Want to know the current moood of the blogosphere?

blog mood analysis

Ok, here are the details: it's updated every 10 minutes and it's not the whole blogosphere, it's only the 10 million LiveJournal bloggers. But still it's cool! Well done to MoodViews – Tools for Blog Mood Analysis.

Read more about it. An excerpt:

Software that tracks mood swings across the 'blogosphere' and pinpoints the events behind them could provide more insightful ways to search and analyse the web, researchers say. The software, called MoodViews, was created by Gilad Mishne and colleagues at Amsterdam University, The Netherlands. It tracks about 10 million blogs hosted by the US service LiveJournal. "I noticed that blog posts on LiveJournal have mood labels attached," Mishne says. "We started to collect this information and noticed trends in different moods over time."

Hmmm… but in the interview I recently did, I described something similar to Moodsignals. Before I get to that, let's first read a bit about Moodsignals:

On Valentine's Day, there is spike in the numbers of bloggers who use the labels "loved" or "flirty", but also an increase in the number who report feeling "lonely". The latest addition to Moodviews, a program called Moodsignals, tries to explain match these blogospheric mood swings to current events. It identifies emotional peaks by comparing recent label usage with records of previous use. When it finds a spike, the program picks out less commonly used words from relevant blog posts in an effort to identify the cause of the emotional change.

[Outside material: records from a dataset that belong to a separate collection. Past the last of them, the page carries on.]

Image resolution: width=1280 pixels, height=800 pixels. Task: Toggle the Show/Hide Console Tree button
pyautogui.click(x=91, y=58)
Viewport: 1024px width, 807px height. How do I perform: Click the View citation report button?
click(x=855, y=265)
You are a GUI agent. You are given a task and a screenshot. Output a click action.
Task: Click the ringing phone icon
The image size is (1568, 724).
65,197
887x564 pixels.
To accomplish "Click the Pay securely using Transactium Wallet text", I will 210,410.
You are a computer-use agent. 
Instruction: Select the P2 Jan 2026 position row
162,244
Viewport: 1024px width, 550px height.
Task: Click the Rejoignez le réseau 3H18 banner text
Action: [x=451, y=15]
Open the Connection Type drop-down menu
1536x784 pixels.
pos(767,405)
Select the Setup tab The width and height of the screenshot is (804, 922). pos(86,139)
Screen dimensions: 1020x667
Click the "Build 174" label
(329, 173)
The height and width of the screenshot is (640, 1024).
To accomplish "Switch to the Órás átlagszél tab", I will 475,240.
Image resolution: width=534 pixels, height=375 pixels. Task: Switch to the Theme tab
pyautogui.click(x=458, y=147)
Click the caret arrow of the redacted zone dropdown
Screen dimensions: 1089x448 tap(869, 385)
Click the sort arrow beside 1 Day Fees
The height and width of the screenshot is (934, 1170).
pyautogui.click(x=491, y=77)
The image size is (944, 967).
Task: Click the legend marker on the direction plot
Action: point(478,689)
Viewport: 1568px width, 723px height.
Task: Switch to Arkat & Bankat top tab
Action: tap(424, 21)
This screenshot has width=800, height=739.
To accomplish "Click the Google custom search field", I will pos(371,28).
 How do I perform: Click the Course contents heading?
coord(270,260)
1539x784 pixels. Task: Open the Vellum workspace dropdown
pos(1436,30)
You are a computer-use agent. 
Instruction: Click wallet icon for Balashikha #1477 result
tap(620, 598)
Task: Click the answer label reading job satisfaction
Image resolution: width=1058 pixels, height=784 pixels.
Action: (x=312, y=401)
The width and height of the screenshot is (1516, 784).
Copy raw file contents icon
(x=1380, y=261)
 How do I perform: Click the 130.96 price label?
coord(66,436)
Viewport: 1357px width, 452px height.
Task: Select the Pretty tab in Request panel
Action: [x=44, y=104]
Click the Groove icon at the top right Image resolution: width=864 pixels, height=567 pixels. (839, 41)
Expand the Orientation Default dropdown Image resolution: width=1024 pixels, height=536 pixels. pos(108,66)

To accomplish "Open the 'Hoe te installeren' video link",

Here is the "loved" Moodsignal in the month of February (valentines day):

loved_valentine_moodsignals.png

Check out their various services:

In my interview about reBlogger I described the usefulness of tracking the employee blogs for a competing company:

Mark Wilson: For example, the Chief Technology Officer at Microsoft, he has a problem at the moment: he's got 27.000 employees and I don't know what percentage of them blog, but the OPML file for Microsoft is HUGE. So they have an enormous number of people blogging. Now the CTO of Microsoft cannot possibly read all of those blogs everyday, so he needs something which is smart enough to capture into themes, perhaps positive comments or negative comments, and in this way he could follow what is happening in terms of the bloggers inside the company. Somebody else, like Bill Gates, might want to track graphically, with a graph, the growing number of interest in Ajax; he might want to track what people are saying about Live.com, or Microsoft Office, the Windows version vs. the web version. If you've got a script being used on any day you'd find a 100 different opinions, and there is somebody out there who wants to track those opinions, and watch them rise or fall.

That isn't my the Moodsignal idea, here it is…

Mark Wilson: Well my idea is this, let's say that you're doing market research and you're trying to figure out what your competitor's doing. So for example let's say Microsoft is trying to understand what any competitor is doing, if you were to collect all their blogs, and you were to analyze them for upcoming themes…so say Microsoft wanted to follow the performance of a product such as Flex, a new product from Macromedia. Now, I'm just guessing this, but because companies try to encourage employees to blog in advance of a product coming up, I'm willing to bet that if you mapped out the number of posts in a particular team, say the Flex team, there would be a spike in the number of posts while they're developing their new version, and then there would be a spike just before launch the new version. So I'm guessing we haven't built the software to test this, but I'm guessing that if we mapped against product launches, and if we mapped the number of posts that that team, if we could figure out who was on that team, if we could map the two we would see a correlation. So, it's a possibility for market research all sorts of things.

Check out the rest of the interview with me.

It would be pretty cool to see some kind of Technorati style overview of the blogosphere containing moods or something useful, kinda like Technorati makes their graphs public every few months… like this one:

Technorati April 2006

I'm just day dreaming here… but if they had an API and encouraged mashups and mashing of their data… wooo! My mind boggles with possibilities. I could extend reBlogger to include their API and overlay their data on top of the stuff we generate for customers.

BUT they would need to extend beyond just tracking LiveJournal. And they can't just collect the moods that LiveJournal generate, they will have to evaluate the mood of blog posts themselves. That's a fair amount of work.

I'm convinced that corporates will find this useful.